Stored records
..........

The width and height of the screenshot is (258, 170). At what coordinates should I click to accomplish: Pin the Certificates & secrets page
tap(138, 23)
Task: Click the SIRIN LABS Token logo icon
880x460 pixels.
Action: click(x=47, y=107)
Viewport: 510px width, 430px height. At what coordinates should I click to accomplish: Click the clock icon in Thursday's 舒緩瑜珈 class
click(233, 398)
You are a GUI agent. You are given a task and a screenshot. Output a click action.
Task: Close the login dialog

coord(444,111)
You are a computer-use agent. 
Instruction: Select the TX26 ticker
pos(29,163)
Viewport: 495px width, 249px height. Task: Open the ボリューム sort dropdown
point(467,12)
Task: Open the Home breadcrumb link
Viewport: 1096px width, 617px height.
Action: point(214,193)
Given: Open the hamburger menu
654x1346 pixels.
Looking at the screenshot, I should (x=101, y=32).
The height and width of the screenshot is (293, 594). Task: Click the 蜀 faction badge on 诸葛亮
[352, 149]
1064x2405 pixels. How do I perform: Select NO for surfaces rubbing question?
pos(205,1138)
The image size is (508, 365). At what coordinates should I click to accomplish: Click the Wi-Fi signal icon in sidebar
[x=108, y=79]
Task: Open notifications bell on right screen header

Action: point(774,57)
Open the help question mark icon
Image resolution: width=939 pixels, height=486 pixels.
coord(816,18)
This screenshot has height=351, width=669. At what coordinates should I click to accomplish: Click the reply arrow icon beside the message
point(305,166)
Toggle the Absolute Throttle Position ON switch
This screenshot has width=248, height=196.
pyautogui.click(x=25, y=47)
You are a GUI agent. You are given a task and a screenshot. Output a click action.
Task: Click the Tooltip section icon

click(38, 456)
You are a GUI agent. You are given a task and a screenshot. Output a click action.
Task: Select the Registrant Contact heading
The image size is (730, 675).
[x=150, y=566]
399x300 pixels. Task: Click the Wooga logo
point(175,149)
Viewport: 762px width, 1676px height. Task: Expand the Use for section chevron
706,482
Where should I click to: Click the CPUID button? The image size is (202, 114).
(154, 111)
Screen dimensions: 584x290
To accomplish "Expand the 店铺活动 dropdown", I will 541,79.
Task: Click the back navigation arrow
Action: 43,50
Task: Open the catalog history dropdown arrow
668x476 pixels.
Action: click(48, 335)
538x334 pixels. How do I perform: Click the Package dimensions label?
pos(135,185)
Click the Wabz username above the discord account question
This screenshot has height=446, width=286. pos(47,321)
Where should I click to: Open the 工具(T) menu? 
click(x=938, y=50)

..........

Your task is to restate every record word for word.

__Exercise output__.
The width and height of the screenshot is (258, 170). At what coordinates should I click to accomplish: Pin the Certificates & secrets page
tap(138, 23)
Task: Click the SIRIN LABS Token logo icon
880x460 pixels.
Action: click(x=47, y=107)
Viewport: 510px width, 430px height. At what coordinates should I click to accomplish: Click the clock icon in Thursday's 舒緩瑜珈 class
click(233, 398)
You are a GUI agent. You are given a task and a screenshot. Output a click action.
Task: Close the login dialog

coord(444,111)
You are a computer-use agent. 
Instruction: Select the TX26 ticker
pos(29,163)
Viewport: 495px width, 249px height. Task: Open the ボリューム sort dropdown
point(467,12)
Task: Open the Home breadcrumb link
Viewport: 1096px width, 617px height.
Action: point(214,193)
Given: Open the hamburger menu
654x1346 pixels.
Looking at the screenshot, I should (x=101, y=32).
The height and width of the screenshot is (293, 594). Task: Click the 蜀 faction badge on 诸葛亮
[352, 149]
1064x2405 pixels. How do I perform: Select NO for surfaces rubbing question?
pos(205,1138)
The image size is (508, 365). At what coordinates should I click to accomplish: Click the Wi-Fi signal icon in sidebar
[x=108, y=79]
Task: Open notifications bell on right screen header

Action: point(774,57)
Open the help question mark icon
Image resolution: width=939 pixels, height=486 pixels.
coord(816,18)
This screenshot has height=351, width=669. At what coordinates should I click to accomplish: Click the reply arrow icon beside the message
point(305,166)
Toggle the Absolute Throttle Position ON switch
This screenshot has width=248, height=196.
pyautogui.click(x=25, y=47)
You are a GUI agent. You are given a task and a screenshot. Output a click action.
Task: Click the Tooltip section icon

click(38, 456)
You are a GUI agent. You are given a task and a screenshot. Output a click action.
Task: Select the Registrant Contact heading
The image size is (730, 675).
[x=150, y=566]
399x300 pixels. Task: Click the Wooga logo
point(175,149)
Viewport: 762px width, 1676px height. Task: Expand the Use for section chevron
706,482
Where should I click to: Click the CPUID button? The image size is (202, 114).
(154, 111)
Screen dimensions: 584x290
To accomplish "Expand the 店铺活动 dropdown", I will 541,79.
Task: Click the back navigation arrow
Action: 43,50
Task: Open the catalog history dropdown arrow
668x476 pixels.
Action: click(48, 335)
538x334 pixels. How do I perform: Click the Package dimensions label?
pos(135,185)
Click the Wabz username above the discord account question
This screenshot has height=446, width=286. pos(47,321)
Where should I click to: Open the 工具(T) menu? 
click(x=938, y=50)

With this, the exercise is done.